The hero is supposed to be Tom and perhaps his dog, which is named Peanut or Peanuts or some other such thing. He’s desperately in love with Amina, so he’s kind of burned when the mummy rolls around and cherry-picks his lady because she’s Egyptian and whatnot. Losing out to a lumbering mute wrapped in toilet paper is always a tough pill to swallow.

Speaking of Amina, she passes out early and gets to add a streak of white to her hair. This is because she’s aging rapidly, see. The problem is that the streak initially makes her even more attractive. Also, nobody really notices. For her part, Ames was mostly known as a model and as an actress in several B-movies. This is right in her wheelhouse.

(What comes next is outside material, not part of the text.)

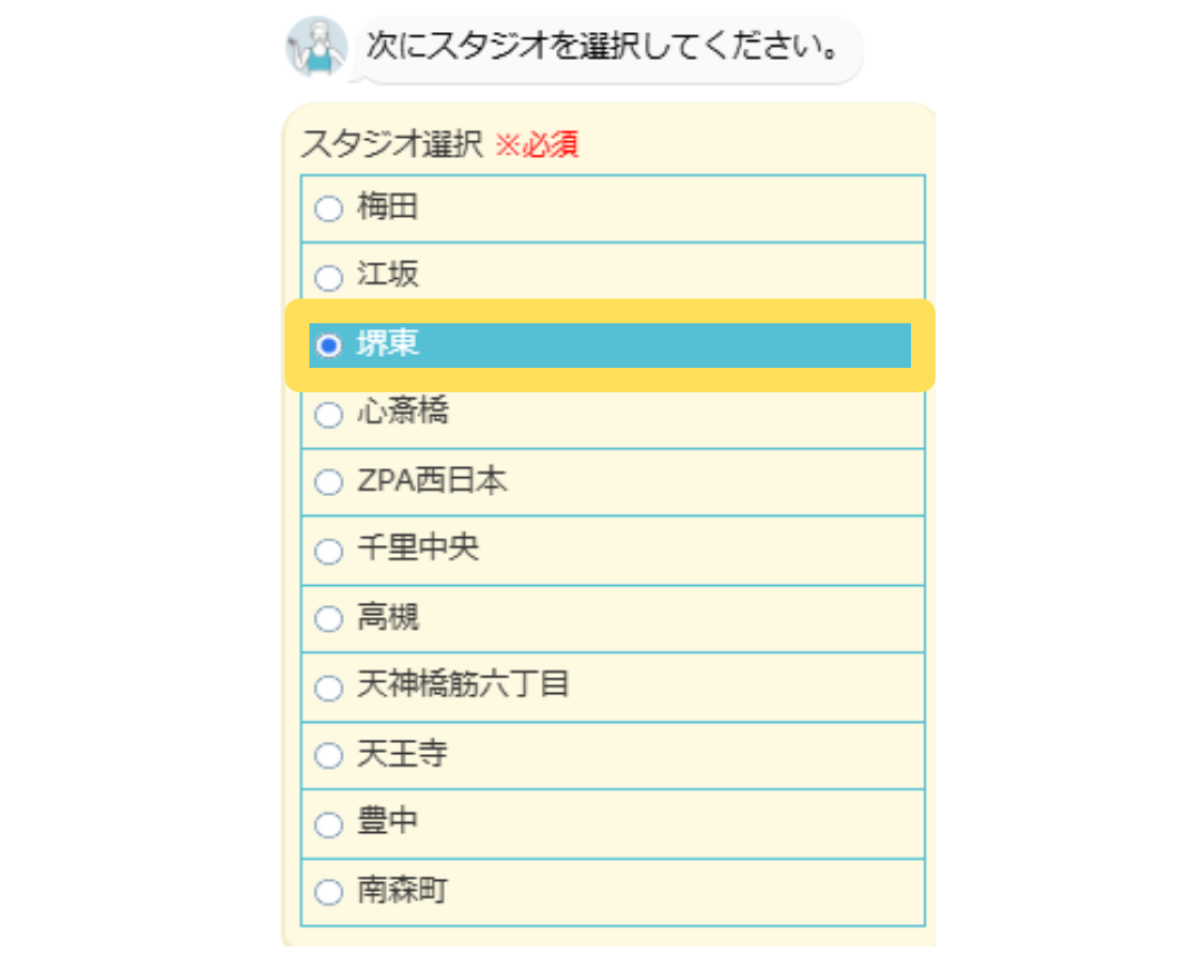The width and height of the screenshot is (1200, 953).
Task: Click the selected 堺東 radio button
Action: (x=327, y=345)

But this isn’t a good movie by any stretch of the imagination. It features a useless pit trap, a whole lot of running around and a nondescript monster. Its gloomy ending is gloriously out of character for Universal films of this era, though, and that counts for something when everything else on the landscape looks like the same old desert sand.


6 thoughts on “Horrormania: The Mummy’s Ghost (1944)

  1. I wonder how this film, and others made during this time period, were tapping into the zeitgeist of the day…the world plunged into war for years, people at home wondering the fate of their soldiers, the fate of democracy, fascism and Nazis stalking the edge of consciousness.

    1. Without a doubt. There are themes of the exotic Other carrying through many of the monster movies, as though strange lands from afar represent hidden dangers that could arrive on “civilization’s” door at any moment.

      But the horror zenith had faded by the 1940s, for the most part, and most of these pictures were of the “B” variety.

      What really captured the zeitgeist in the 1940s was film noir, so it’s interesting to note how Universal’s heyday of monster movies in the 1930s evolved into the more serious crime pictures of the 1940s and (to a lesser extent) the 1950s.

      1. Very interesting. I love film noir. I think the aesthetic of shadow and line that I saw in old B&W films, especially Hitchcock, really influenced my own photography–amateur though it was/is–when I was learning about photography in the 70s and 80s.